Action item → Only the lines from the line containing "Given: Open the column options three-dot menu" to the end of the entries should be repeated, exactly as they appear.

═════ Input for this task

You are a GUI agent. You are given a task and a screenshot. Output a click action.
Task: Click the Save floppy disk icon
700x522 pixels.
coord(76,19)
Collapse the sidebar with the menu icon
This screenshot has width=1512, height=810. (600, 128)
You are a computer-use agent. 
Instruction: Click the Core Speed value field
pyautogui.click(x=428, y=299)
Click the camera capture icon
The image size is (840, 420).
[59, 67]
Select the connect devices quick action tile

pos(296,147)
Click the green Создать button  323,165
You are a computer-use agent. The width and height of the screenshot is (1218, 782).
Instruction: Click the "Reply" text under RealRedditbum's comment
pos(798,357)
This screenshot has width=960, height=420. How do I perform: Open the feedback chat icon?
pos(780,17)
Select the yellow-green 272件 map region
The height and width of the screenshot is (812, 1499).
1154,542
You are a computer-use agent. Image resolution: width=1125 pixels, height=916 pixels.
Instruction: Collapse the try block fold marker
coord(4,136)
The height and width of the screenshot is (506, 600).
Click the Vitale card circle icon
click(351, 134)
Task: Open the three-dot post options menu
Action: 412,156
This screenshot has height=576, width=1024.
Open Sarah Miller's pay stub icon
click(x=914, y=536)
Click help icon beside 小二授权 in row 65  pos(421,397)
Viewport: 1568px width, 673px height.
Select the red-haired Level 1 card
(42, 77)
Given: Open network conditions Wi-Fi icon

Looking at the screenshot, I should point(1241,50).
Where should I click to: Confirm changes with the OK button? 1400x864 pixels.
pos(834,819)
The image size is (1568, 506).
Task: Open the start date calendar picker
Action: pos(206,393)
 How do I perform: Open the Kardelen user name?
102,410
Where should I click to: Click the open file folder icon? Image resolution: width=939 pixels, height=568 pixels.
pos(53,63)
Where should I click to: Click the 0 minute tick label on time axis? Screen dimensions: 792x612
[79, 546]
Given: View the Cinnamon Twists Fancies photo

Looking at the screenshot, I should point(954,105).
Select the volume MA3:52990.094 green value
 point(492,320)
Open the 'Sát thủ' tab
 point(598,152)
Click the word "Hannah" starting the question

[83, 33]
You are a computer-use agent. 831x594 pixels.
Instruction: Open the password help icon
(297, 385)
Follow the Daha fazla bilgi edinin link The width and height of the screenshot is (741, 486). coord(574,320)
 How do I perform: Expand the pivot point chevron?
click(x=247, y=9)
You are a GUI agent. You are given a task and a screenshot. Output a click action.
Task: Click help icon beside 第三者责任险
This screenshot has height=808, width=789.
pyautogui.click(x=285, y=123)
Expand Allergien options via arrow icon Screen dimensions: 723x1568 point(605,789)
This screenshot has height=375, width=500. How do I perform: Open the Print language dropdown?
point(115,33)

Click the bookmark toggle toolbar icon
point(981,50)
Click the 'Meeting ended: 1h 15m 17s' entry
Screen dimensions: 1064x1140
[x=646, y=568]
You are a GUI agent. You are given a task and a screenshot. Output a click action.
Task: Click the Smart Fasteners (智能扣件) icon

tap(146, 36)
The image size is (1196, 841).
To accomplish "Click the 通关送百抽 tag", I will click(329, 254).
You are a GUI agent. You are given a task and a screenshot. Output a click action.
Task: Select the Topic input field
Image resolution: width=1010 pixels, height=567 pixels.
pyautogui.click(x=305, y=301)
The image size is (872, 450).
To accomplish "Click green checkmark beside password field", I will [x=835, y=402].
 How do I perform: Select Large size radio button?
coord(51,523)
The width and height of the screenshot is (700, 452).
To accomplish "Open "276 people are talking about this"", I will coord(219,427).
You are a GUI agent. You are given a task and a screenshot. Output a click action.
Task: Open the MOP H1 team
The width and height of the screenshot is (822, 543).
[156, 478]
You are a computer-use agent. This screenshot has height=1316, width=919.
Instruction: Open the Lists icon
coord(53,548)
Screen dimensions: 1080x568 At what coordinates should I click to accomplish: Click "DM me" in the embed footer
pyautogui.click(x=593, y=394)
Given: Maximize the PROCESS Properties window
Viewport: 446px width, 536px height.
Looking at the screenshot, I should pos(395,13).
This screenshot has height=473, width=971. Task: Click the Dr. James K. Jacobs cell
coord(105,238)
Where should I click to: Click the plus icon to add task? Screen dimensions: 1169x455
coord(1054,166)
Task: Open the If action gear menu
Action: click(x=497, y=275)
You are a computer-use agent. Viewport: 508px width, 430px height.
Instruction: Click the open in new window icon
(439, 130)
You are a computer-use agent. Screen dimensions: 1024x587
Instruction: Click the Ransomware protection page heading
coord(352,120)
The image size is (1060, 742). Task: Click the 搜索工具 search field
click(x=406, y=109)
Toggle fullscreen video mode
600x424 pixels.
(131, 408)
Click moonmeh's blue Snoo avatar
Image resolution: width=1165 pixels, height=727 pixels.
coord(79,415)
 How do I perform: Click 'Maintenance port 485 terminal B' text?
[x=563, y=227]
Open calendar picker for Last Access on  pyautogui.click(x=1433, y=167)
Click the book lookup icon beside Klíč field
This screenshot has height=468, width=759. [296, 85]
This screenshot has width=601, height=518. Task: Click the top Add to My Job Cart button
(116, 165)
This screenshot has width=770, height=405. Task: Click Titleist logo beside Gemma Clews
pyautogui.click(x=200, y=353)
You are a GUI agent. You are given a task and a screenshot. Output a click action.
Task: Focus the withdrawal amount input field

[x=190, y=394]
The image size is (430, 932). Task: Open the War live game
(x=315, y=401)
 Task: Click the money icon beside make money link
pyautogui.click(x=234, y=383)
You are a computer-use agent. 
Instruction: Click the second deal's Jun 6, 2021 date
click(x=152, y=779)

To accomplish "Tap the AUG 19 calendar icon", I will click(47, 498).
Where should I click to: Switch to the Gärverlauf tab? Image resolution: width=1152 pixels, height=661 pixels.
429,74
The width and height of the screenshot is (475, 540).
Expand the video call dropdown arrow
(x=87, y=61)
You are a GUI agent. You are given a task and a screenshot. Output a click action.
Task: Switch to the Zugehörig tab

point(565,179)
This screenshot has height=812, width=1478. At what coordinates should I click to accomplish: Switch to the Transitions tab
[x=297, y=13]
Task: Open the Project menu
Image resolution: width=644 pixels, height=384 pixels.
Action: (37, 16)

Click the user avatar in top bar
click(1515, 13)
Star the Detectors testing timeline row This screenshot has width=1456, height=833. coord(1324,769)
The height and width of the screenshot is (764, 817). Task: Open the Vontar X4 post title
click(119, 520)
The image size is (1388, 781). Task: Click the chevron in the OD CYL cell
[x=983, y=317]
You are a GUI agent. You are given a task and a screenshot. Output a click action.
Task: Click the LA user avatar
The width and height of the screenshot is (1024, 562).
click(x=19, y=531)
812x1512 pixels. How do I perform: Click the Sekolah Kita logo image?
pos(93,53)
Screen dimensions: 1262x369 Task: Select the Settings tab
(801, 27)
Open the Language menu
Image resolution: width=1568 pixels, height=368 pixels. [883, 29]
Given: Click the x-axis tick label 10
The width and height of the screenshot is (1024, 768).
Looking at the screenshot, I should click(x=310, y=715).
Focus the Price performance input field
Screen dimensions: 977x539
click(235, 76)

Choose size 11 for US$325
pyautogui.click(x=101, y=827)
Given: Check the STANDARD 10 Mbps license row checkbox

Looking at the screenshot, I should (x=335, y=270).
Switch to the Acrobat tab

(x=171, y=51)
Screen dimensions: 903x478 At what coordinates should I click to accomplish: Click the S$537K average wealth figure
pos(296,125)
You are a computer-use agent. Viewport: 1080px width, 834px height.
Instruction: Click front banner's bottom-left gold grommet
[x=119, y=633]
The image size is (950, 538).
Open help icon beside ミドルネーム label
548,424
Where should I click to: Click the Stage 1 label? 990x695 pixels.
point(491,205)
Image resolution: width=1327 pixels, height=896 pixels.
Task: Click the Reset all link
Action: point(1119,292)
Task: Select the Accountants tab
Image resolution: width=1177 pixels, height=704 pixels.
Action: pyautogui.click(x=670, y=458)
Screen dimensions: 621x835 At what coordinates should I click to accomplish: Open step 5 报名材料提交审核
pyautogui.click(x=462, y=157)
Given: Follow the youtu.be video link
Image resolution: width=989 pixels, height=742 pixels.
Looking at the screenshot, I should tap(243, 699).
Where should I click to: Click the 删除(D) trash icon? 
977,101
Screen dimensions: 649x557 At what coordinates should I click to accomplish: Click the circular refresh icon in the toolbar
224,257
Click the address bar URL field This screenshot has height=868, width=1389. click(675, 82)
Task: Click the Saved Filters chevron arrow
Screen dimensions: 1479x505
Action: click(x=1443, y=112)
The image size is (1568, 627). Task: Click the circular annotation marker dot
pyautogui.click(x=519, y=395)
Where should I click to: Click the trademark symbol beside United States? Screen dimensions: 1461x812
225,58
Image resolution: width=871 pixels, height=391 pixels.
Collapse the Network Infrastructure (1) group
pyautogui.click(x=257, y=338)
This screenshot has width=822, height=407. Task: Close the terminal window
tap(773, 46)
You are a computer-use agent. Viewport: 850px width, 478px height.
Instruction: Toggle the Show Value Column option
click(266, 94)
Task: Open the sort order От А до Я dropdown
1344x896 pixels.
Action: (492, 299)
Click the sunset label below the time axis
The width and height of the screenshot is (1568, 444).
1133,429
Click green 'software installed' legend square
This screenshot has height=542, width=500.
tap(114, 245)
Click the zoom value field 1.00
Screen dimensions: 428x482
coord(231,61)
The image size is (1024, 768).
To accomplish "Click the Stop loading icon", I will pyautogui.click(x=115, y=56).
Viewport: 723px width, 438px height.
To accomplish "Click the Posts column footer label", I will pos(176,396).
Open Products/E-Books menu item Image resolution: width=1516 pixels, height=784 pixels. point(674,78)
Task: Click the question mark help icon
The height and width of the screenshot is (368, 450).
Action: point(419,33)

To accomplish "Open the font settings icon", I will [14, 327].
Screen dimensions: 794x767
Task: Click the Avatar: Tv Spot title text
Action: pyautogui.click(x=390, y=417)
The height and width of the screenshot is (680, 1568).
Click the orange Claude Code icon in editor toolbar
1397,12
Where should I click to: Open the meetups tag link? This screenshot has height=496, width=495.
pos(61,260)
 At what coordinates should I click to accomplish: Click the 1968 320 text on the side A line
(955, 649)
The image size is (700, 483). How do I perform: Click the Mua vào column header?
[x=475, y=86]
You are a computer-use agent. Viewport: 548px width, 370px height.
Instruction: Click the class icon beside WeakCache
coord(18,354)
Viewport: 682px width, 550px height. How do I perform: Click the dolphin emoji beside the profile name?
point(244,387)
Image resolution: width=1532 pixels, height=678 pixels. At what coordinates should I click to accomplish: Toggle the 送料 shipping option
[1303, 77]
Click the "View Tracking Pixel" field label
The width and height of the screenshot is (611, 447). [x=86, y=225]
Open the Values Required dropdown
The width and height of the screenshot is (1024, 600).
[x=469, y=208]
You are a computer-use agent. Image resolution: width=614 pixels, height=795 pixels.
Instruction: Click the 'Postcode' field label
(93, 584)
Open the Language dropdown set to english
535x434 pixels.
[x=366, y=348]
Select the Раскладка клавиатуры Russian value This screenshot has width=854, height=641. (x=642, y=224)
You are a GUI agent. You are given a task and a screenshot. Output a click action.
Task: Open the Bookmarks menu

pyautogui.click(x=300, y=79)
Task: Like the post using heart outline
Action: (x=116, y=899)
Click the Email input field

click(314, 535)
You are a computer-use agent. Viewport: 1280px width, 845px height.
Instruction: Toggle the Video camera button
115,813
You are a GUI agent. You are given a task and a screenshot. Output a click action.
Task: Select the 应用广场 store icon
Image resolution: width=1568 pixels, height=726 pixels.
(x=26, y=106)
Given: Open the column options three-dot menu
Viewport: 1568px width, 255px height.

══════════

Output below →
Given: Open the column options three-dot menu
Viewport: 1568px width, 255px height.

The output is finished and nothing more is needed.